A child soldier named John Condon joined the ranks of Britain’s army during the First World War, and now is being honored for his young sacrifice. Like many underage fighters in the two world wars, he used his slightly matured looks to pass as older so that he could register for the armed services. Having died at the age of fourteen, the deceased child soldier lies in one of the most frequented gravesites in Belgium.
While Condon was not unique in lying about his age, he was the youngest of the war’s deceased to have done so. He lost his life within sixty days of joining the fray, one of many casualties to the innovation of poisonous gases. The child soldier did not pass away on his own; nearly everyone in his battalion fell victim to the German assault which claimed his life. Many of them had joined for the glory and potential future wellbeing of Ireland, hoping that the Irish would see better days.
Their belief that they could rise to Ireland’s aid was a common one at the time. Many were members of the Home Rule party, and were fighting for purely political reasons. Like a good deal of the UK at the time, the child soldier and his Irish brethren expected the war to be a short one and could not have been prepared for what was to come. When Condon fell, the gases used in WWI were still relatively new and battles until that point had not drawn on for very long at all.

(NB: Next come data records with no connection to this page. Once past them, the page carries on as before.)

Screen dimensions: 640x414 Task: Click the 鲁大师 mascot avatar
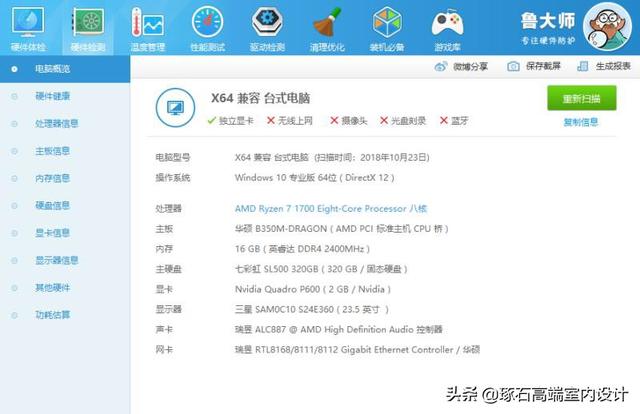608,27
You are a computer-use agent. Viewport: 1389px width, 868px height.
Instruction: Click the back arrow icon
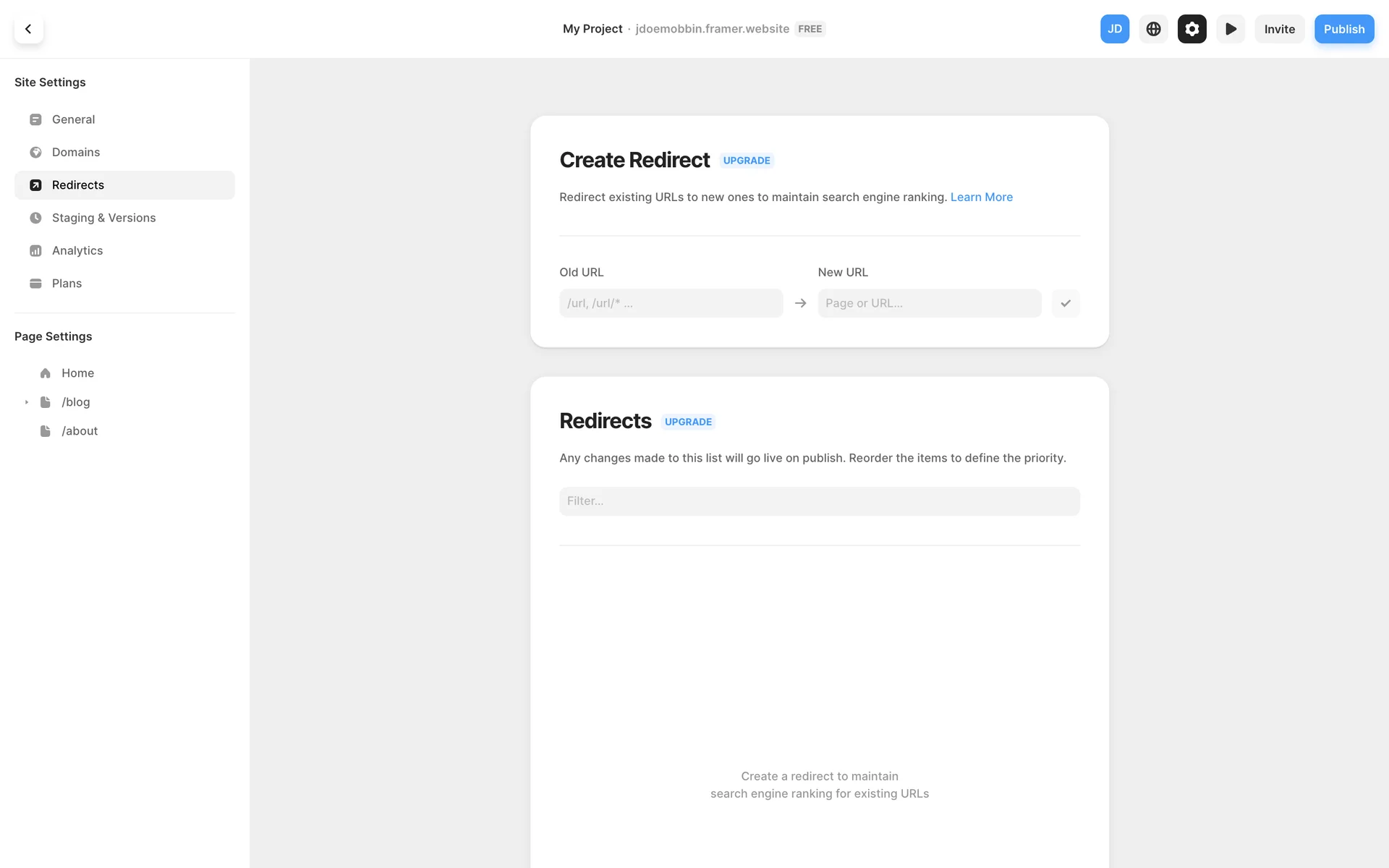(28, 29)
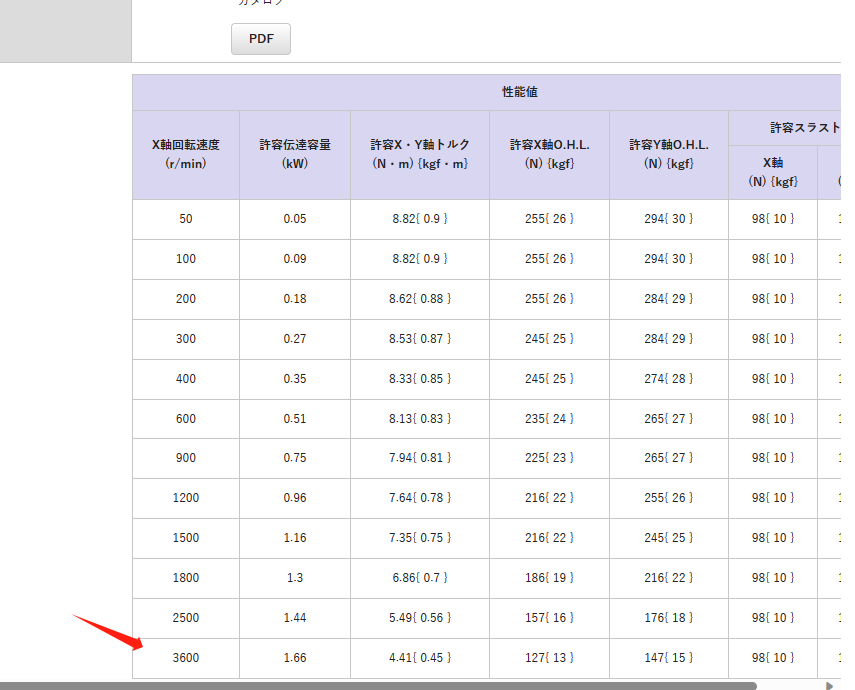Image resolution: width=855 pixels, height=690 pixels.
Task: Click the cell showing 127{ 13 }
Action: [x=548, y=658]
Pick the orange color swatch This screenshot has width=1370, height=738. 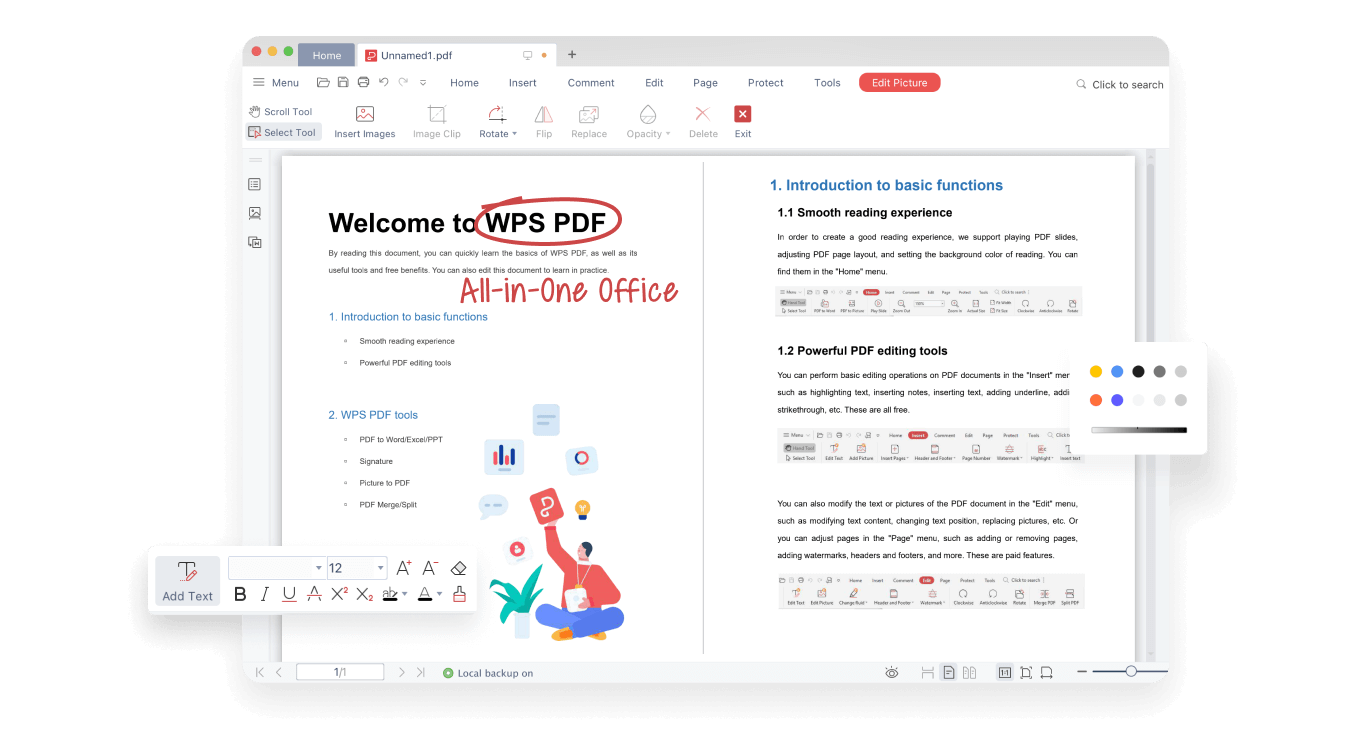coord(1096,399)
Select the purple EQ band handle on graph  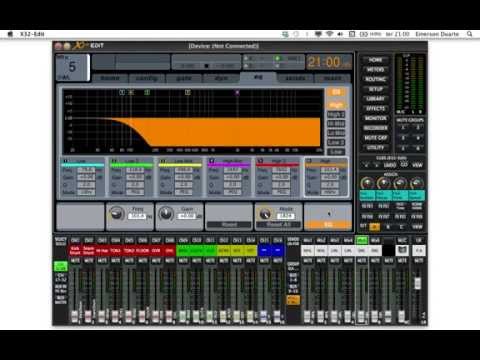[237, 92]
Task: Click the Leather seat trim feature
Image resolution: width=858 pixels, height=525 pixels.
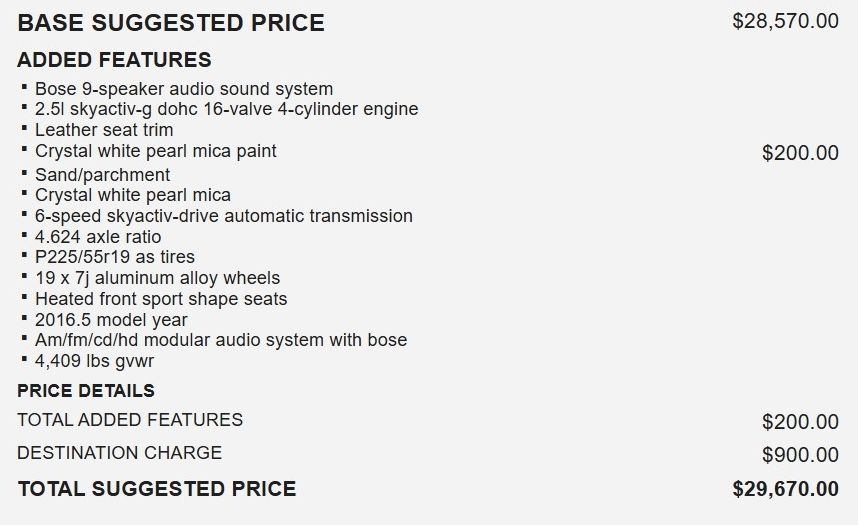Action: point(104,130)
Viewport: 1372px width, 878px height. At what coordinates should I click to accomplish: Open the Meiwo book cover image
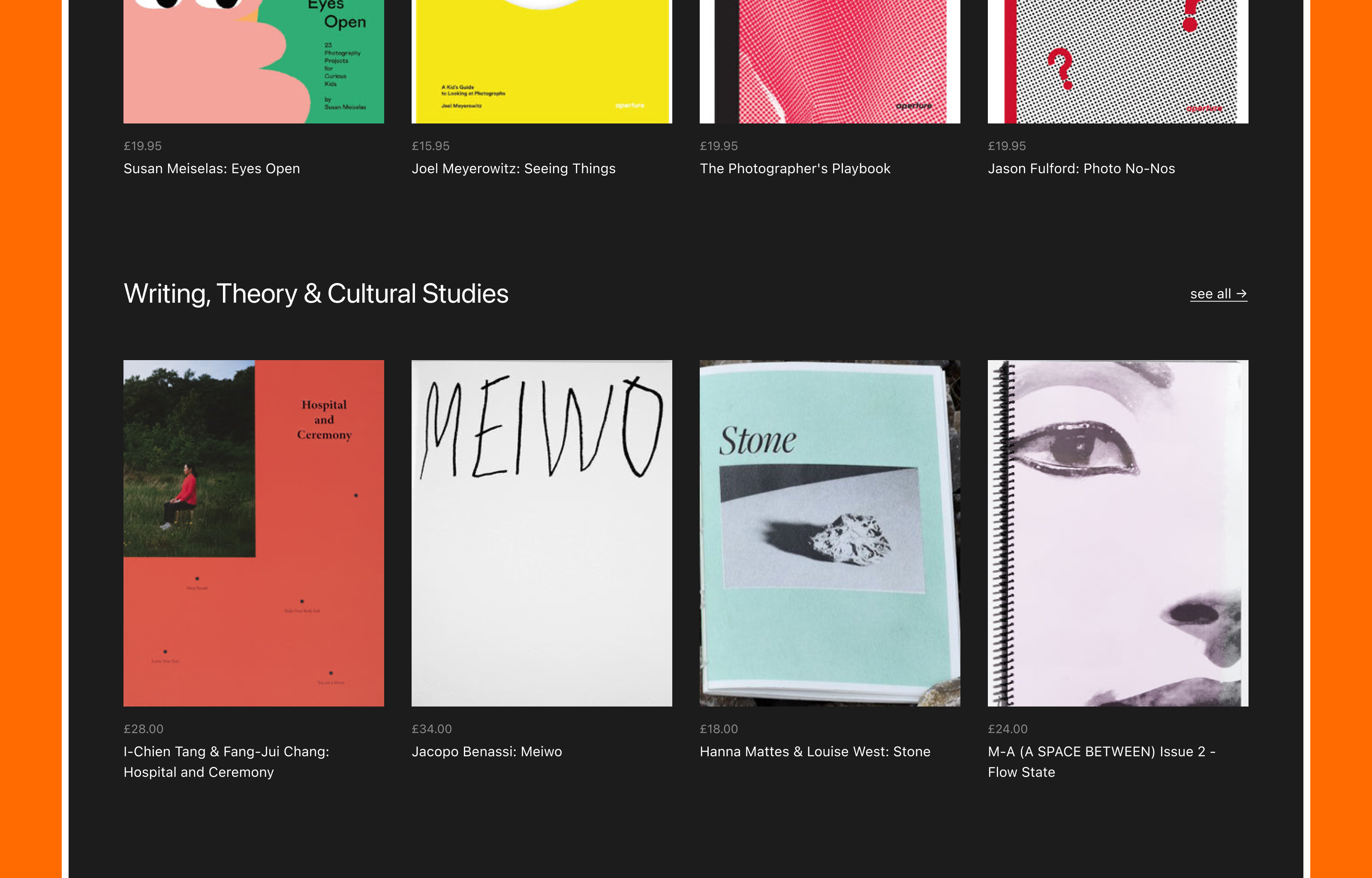542,532
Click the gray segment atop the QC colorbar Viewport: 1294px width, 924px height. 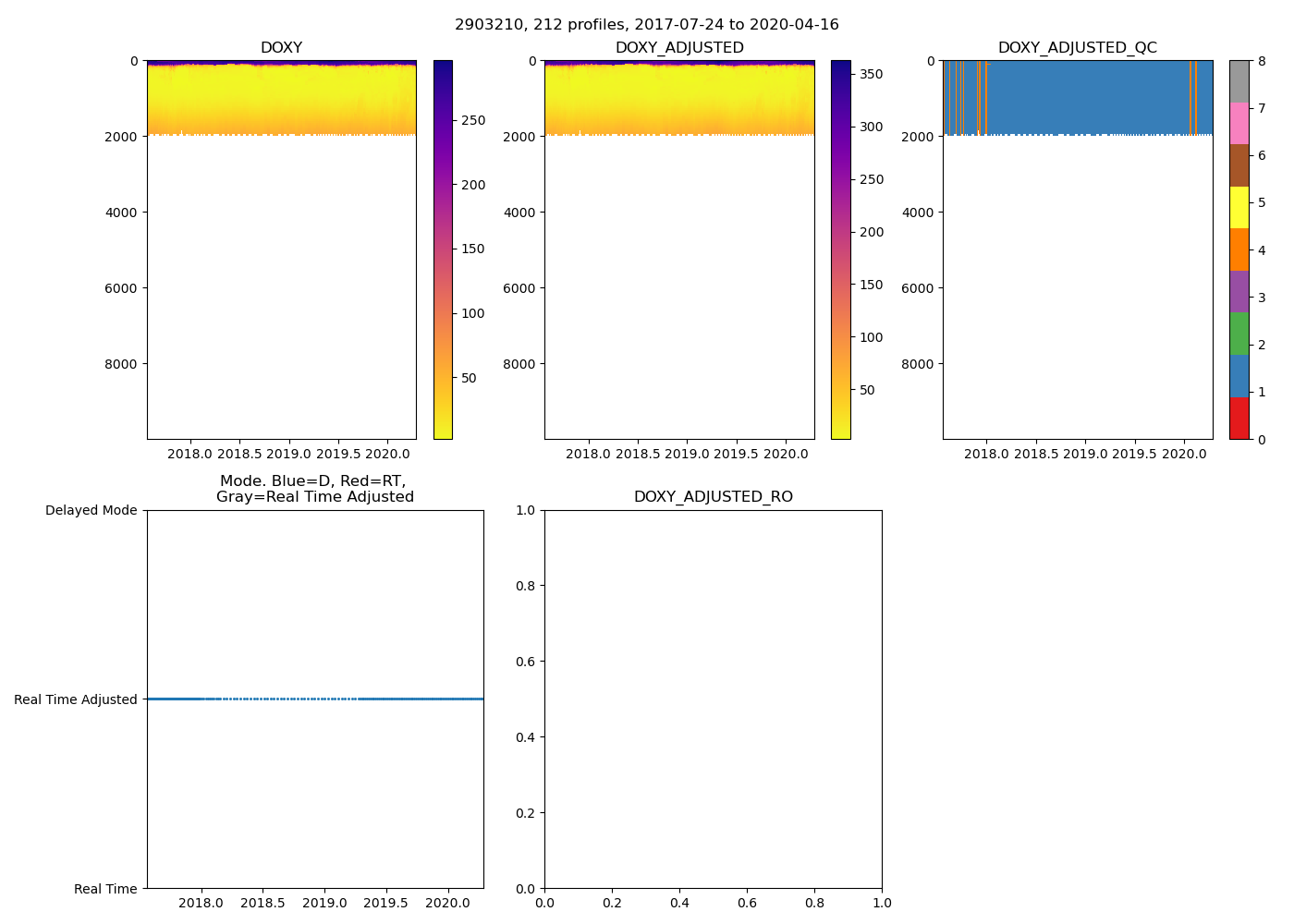point(1239,81)
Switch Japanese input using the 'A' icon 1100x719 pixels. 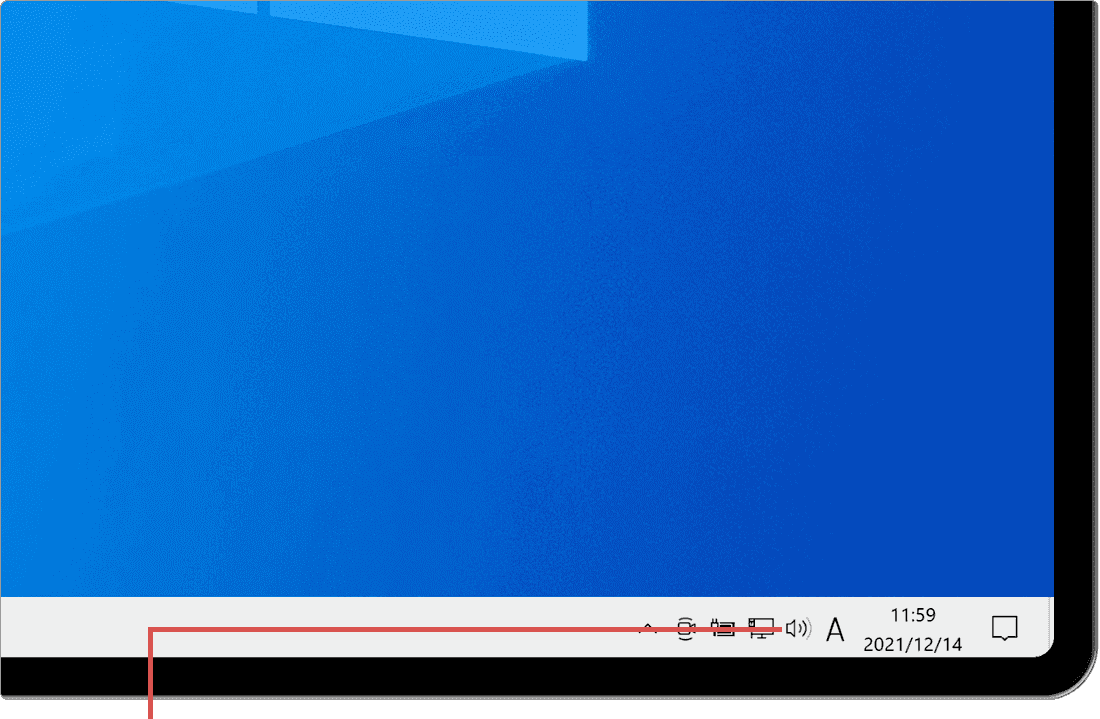click(835, 630)

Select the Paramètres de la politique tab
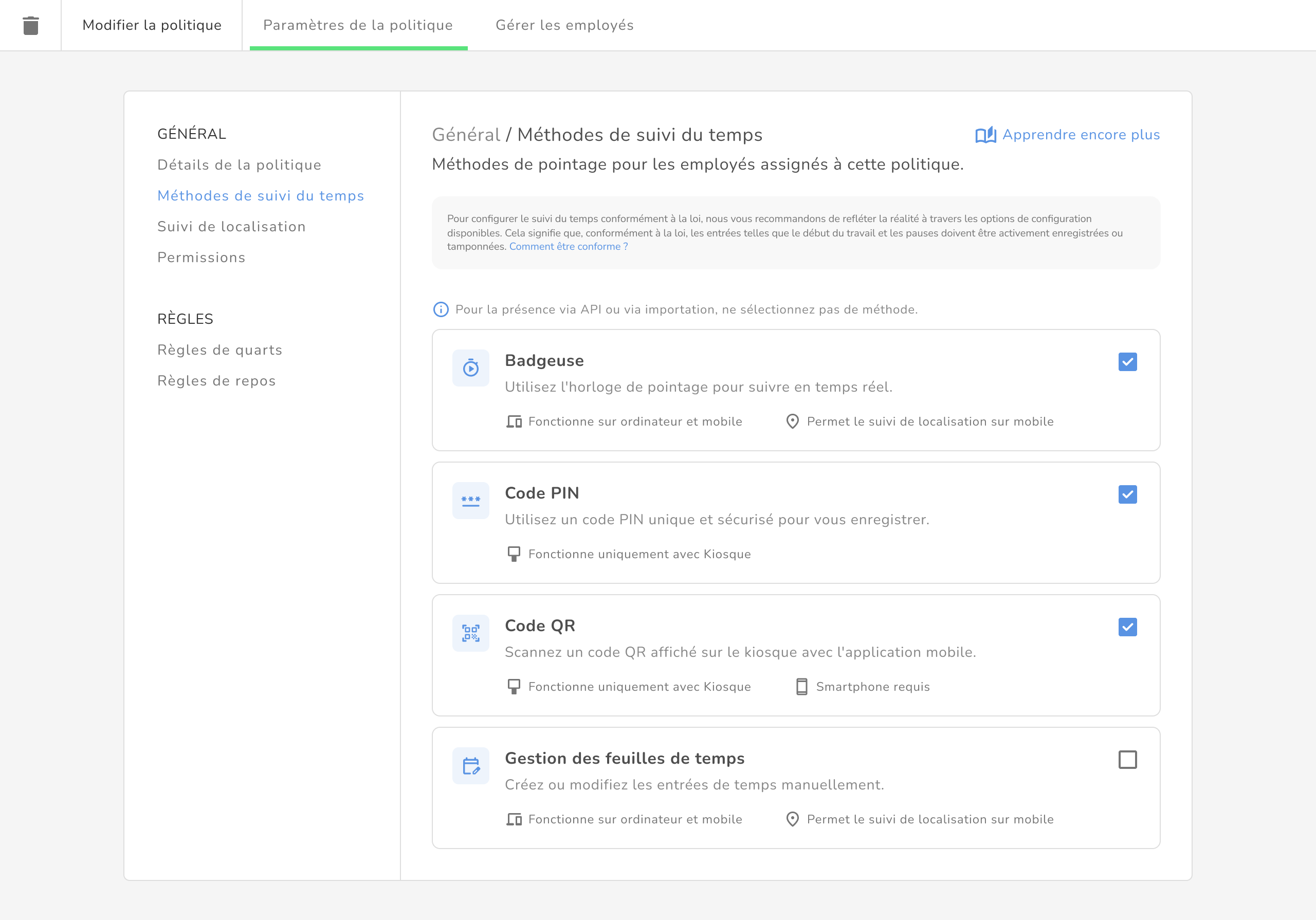pos(358,25)
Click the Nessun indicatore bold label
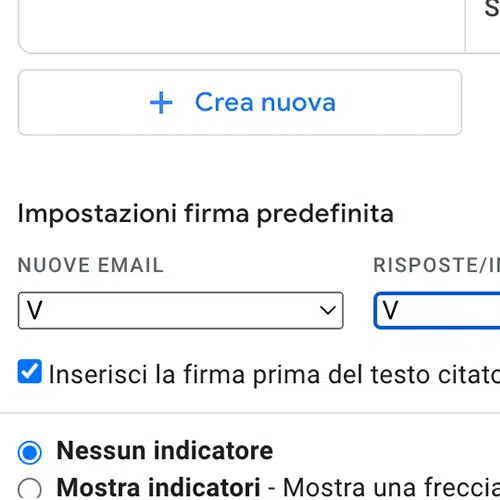500x500 pixels. click(x=165, y=450)
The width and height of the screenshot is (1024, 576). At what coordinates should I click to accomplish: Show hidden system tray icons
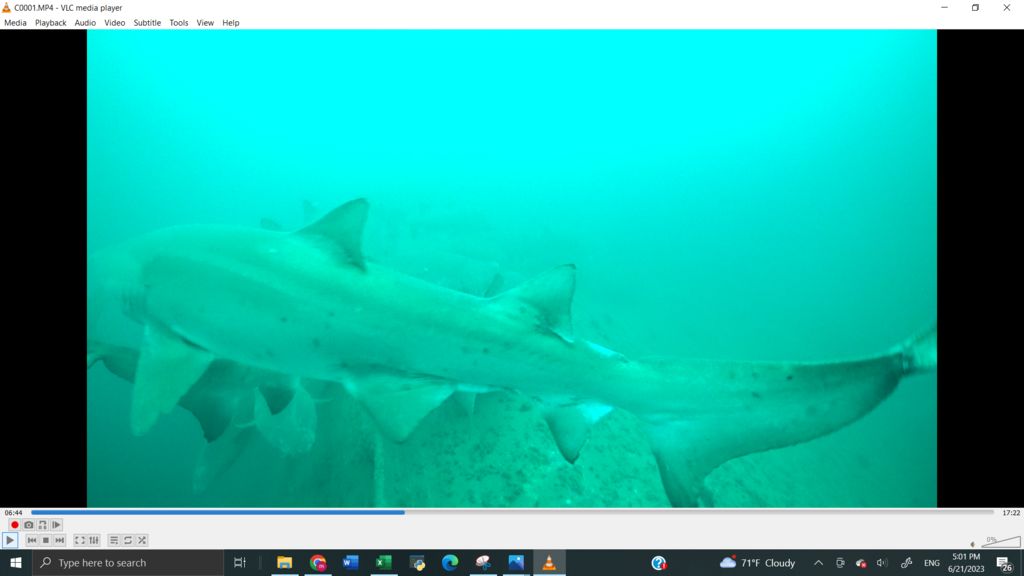[818, 563]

Condon was a sturdy young man for his age, and had a passion for the army. His surviving family members had often remembered him saying that he was going to enlist someday, though at that time the child soldier was merely a boy at play. Because he was so young that he had to lie about his age to enlist, his own family did not even know at the time of his death that he had been at war, the Irish Post reports.
The child soldier John Condon was unfortunately never memorialized at the time of his passing, as the rift between Ireland and England at the time made the Irish government uneasy about honoring one of their youth for aiding a conflict which they believed to be an issue for the British and not the Irish. The oversight of Condon’s death has now been reconciled, with a statue of the child soldier paying him honor in Waterford.